A Numerical Study of Sheet Flow Driven by Skewed-Asymmetric Shoaling Waves Using SedWaveFoam

• Published in: Journal of marine science and engineering Vol. 9; no. 9; p. 936
• Main Authors: Kim, Yeulwoo, Mieras, Ryan S., Anderson, Dylan, Gallien, Timu
• Format: Journal Article
• Language: English
• Published: Basel MDPI AG 01.09.2021
• Subjects: Asymmetry; bed shear stress; Bottom stress; Boundary layers; Breaking waves; Experiments; Flumes; Free surfaces; Grain size; Laboratories; Laminar flow; Mathematical models; Numerical models; OpenFOAM; Parameter modification; Parameterization; Phase lag; Sediment; Sediment transport; SedWaveFoam; Shear stress; sheet flow; Shoaling; Shoaling waves; Surface water waves; Surface waves; Transport rate; two-phase model; Velocity; Water circulation; Water column
• ISSN: 2077-1312; 2077-1312
• DOI: 10.3390/jmse9090936

SedWaveFoam, an OpenFOAM-based two-phase model that concurrently resolves the free surface wave field, and the bottom boundary layer is used to investigate sediment transport throughout the entire water column. The numerical model was validated with large-scale wave flume data for sheet flow driven by shoaling skewed-asymmetric waves with two different grain sizes. Newly obtained model results were combined with previous nonbreaking and near-breaking wave cases to develop parameterization methods for time-dependent bed shear stress and sediment transport rate under various sediment sizes and wave conditions. Gonzalez-Rodriguez and Madsen (GRM07) and quasi-steady approaches were compared for intra-wave bed shear stress. The results show that in strongly asymmetric flows, considering the separated boundary layer development processes at each half wave-cycle (i.e., GRM07) is essential to accurately estimating bed shear stress and highlights the impact of phase-lag effects on sediment transport rates.
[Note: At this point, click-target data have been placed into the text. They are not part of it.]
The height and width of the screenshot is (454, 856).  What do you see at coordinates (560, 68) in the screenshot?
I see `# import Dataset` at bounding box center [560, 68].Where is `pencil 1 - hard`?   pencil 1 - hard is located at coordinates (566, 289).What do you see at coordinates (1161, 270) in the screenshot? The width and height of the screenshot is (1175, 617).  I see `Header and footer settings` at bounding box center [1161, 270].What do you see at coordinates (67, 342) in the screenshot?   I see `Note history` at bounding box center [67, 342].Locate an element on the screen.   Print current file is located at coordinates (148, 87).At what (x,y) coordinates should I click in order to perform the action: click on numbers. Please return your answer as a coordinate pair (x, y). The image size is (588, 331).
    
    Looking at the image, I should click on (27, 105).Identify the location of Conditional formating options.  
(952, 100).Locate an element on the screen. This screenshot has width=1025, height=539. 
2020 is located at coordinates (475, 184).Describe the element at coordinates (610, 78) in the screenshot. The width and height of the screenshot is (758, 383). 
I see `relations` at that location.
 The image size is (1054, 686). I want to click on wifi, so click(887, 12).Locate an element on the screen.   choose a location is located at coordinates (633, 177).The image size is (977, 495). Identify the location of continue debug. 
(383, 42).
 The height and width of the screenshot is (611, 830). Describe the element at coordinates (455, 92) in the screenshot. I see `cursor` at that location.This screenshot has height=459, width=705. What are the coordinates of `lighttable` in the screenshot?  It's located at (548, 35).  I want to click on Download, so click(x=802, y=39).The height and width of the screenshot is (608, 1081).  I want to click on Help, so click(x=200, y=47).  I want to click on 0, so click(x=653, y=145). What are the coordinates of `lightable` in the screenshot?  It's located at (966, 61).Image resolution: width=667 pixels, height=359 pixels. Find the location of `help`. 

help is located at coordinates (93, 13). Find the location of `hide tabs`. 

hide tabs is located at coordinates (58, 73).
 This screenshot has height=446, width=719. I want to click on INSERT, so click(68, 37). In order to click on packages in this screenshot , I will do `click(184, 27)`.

The quasi-steady approach underpredicts (∼60%) sediment transport rates, especially for fine grains under large velocity asymmetry. A modified phase-lag parameter, incorporating velocity asymmetry, sediment stirring, and settling processes is proposed to extend the Meyer-Peter and Mueller type power law formula. The extended formula accurately estimated the enhanced net onshore sediment transport rate observed under skewed-asymmetric wave conditions.